Si può celebrare la fine di una convivenza durata 14 anni? Come succede in Mauritania (lì ci si sposa anche 10 volte e si celebrano le separazioni) e ricordando una vecchia battuta del padre di lei (Le coppie dovrebbero festeggiare quando si lasciano, non quando si mettono insieme, dice il regista Fernando Trueba, premio Oscar per miglior film straniero nel 1994 per Belle epoque, che qui recita diretto dal figlio), Ale (Itsaso Arana) e Alex (Vito Sanz), lei regista al montaggio del suo nuovo film, lui attore non troppo impegnato, decidono consensualmente che è il momento di staccare la spina a quell’amore ingolfato e metterne a parte amici e parenti,
Impresa non facile perché quella coppia perfetta è stata per anni un modello di relazione stabile e duratura per gli altri che ora vedono riflessi nei loro occhi la disperazione delle cose che finiscono inesorabilmente.
Sulla scia del magnifico Dieci capodanni (la serie spagnola di Rodrigo Sorogoyan disponibile su RaiPlay e della quale, non a caso, si vede una sequenza di lavorazione con Francesco Carrill, l’attore feticcio di Jonás Trueba), Volveréis, ambientato a Madrid e passato lo scorso anno a Cannes alla Quinzaine (dove ha vinto il premio come miglior opera europea) è una bella commedia romantica che esplora con raffinata acutezza le conseguenze dell’amore e le sfide della transizione esistenziale di una coppia al bivio dei sentimenti.

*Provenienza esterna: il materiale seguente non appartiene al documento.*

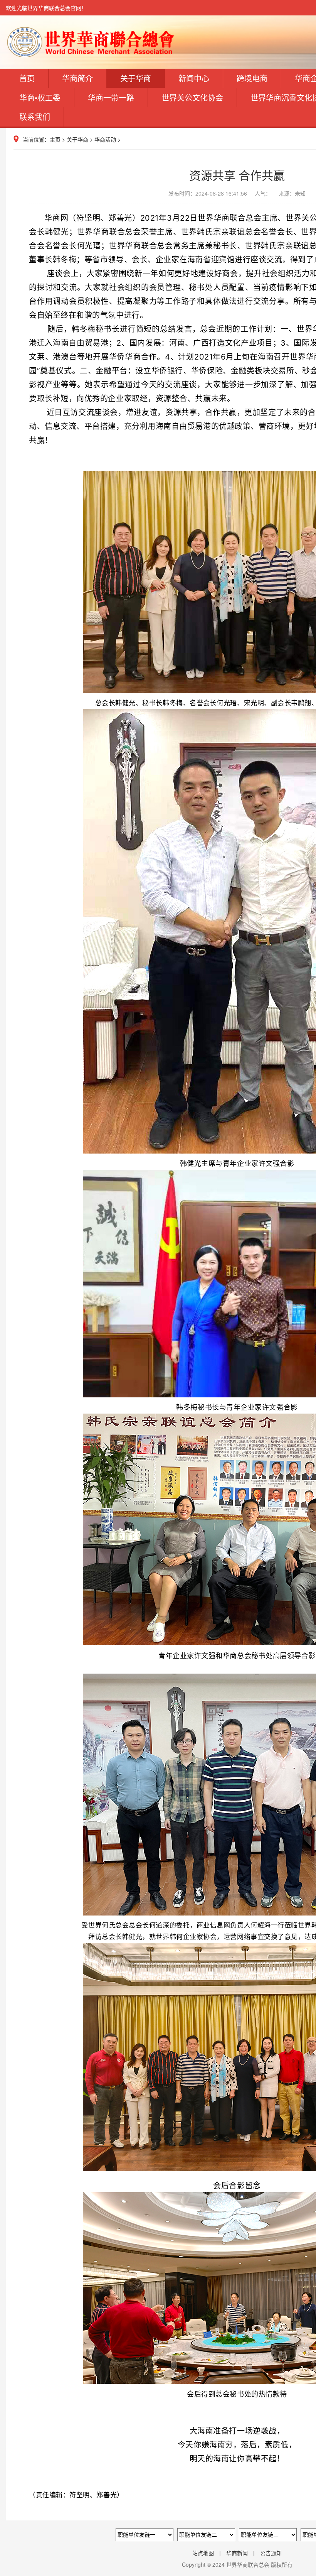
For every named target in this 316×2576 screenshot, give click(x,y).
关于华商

Ed ecco una vecchi band in arrivo da Granada per la festa d’addio e le carte dei tarocchi con le frasi celebri dei film di Ingmar Bergman, libri che aprono mondi (Cosa può fare un padre se non regalare bibliografie ai figli dice Fernando Trueba consegnando La ripetizione di Kierkegaard nelle mani della figlia) e discussioni cinefile in salotto su Dudley Moore e Skin deep (coi preservativi colorati a fare da miccia), lavandini intasati e scatoloni da riempire di ricordi in attesa di quel 22 settembre per la fine dell’estate e di un amore (o forse no).
Con Jonás Trueba che miscela a meraviglia passato (bellissimo il sottofinale con la visita a Montmartre sulla tomba di Truffaut) , presente e futuro come quel film della protagonista che in sala di montaggio sta venendo alla luce tra tagli e rimandi musicali.
Un vero e proprio flusso vitale metatestuale che accompagna i 120’ di quest’opera che celebra una nuova filosofia dell’esistenza nel nome di Stanley Cavell (Il cinema può renderci migliori) e delle seconde possibilità.
Con Trueba che procede per accumulo e inneggia all’amore della ripetizione (l’unico felice) tra sequenze metaforiche (le poltrone in vendita solo accoppiate, il ritratto rovesciato) e bisogno di certezze emotive (la beata sicurezza del momento). Da vedere.